Observation weights used to cross-validate the model, specified as a numeric vector. W has NumObservations elements.

The software normalizes the weights used for training so that sum(W,'omitnan') is 1.

Data Types: single | double

`Y` — Observed responses
numeric vector

Observed responses used to cross-validate the model, specified as a numeric vector containing NumObservations elements.

Each row of Y represents the observed response of the corresponding observation in the predictor data.

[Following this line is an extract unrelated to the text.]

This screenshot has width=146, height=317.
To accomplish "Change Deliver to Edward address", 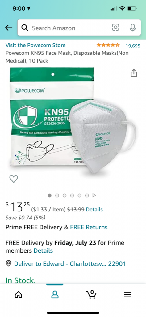I will click(70, 264).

Data Types: single | double

Other Regression Properties

`CategoricalPredictors` — Categorical predictor indices
vector of positive integers | `[]`

Categorical predictor indices, specified as a vector of positive integers. CategoricalPredictors contains index values indicating that the corresponding predictors are categorical. The index values are between 1 and p, where p is the number of predictors used to train the model. If none of the predictors are categorical, then this property is empty ([]).

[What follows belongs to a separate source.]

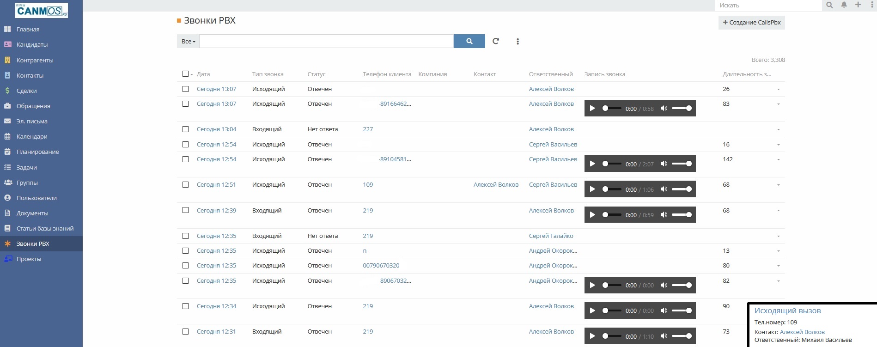Viewport: 877px width, 347px height.
Task: Click the Создание CallsPbx button
Action: tap(751, 23)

Data Types: single | double

`PredictorNames` — Predictor names
cell array of character vectors

Predictor names in order of their appearance in the predictor data, specified as a cell array of character vectors. The length of PredictorNames is equal to the number of variables in the training data X or Tbl used as predictor variables.

Data Types: cell

`ResponseName` — Response variable name
character vector

Response variable name, specified as a character vector.

Data Types: char

`ResponseTransform` — Response transformation function
`'none'` | function handle

Response transformation function, specified as 'none' or a function handle. ResponseTransform describes how the software transforms raw response values.

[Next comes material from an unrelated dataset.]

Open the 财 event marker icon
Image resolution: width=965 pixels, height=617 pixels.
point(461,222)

For a MATLAB^® function or a function that you define, enter its function handle. For example, you can enter Mdl.ResponseTransform = @function, where function accepts a numeric vector of the original responses and returns a numeric vector of the same size containing the transformed responses.

Data Types: char | function_handle

Methods

kfoldLoss	Regression loss for observations not used in training
kfoldPredict	Predict responses for observations not used for training

Copy Semantics

Value. To learn how value classes affect copy operations, see Copying Objects.

Examples

collapse all

Create Cross-Validated Linear Regression Model

Open Live Script

Simulate 10000 observations from this model

$y = x_{100} + 2 x_{200} + e .$

$X = {x_{1}, . . ., x_{1000}}$ is a 10000-by-1000 sparse matrix with 10% nonzero standard normal elements.
e is random normal error with mean 0 and standard deviation 0.3.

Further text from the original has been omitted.